▶ WHAT IS EXPECTED
The expected output is the full set of entries, printed exactly, without pictures.

▶ INFORMATION SUPPLIED
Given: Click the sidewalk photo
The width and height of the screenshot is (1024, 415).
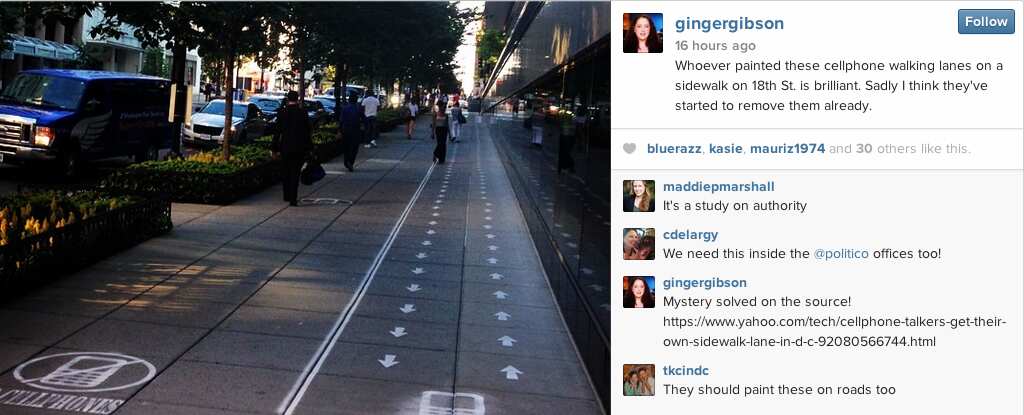Looking at the screenshot, I should pyautogui.click(x=305, y=208).
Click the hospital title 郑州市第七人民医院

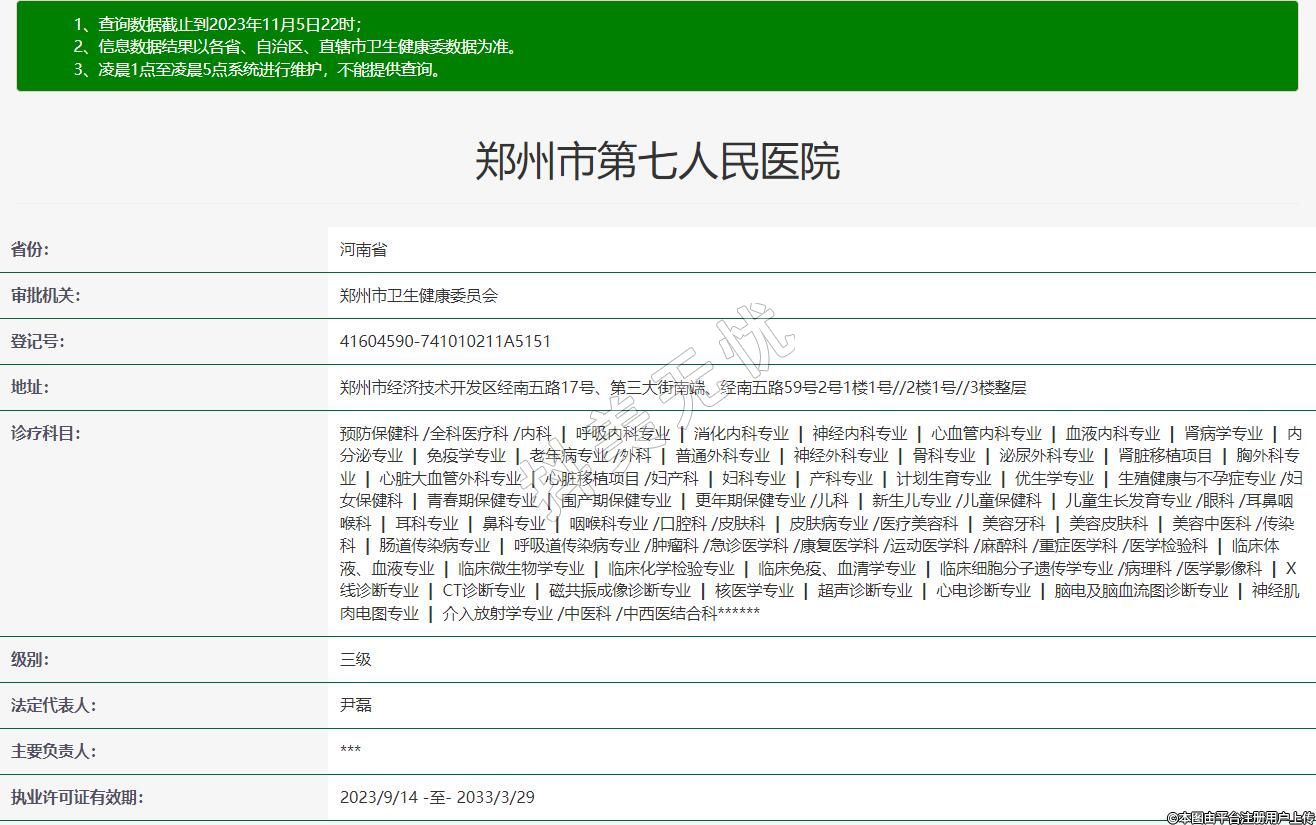[657, 161]
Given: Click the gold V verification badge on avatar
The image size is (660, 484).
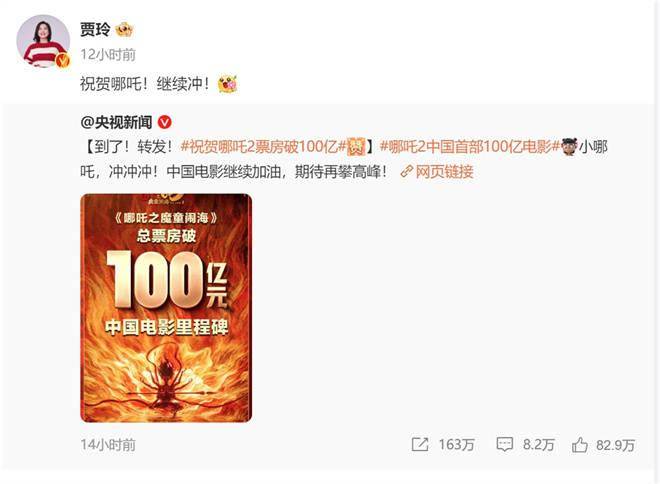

▶ TASK RESPONSE
Given: Click the sidewalk photo
The width and height of the screenshot is (1024, 415).
Looking at the screenshot, I should pyautogui.click(x=305, y=208).
Click the hospital title 郑州市第七人民医院

[657, 161]
Given: Click the gold V verification badge on avatar
The image size is (660, 484).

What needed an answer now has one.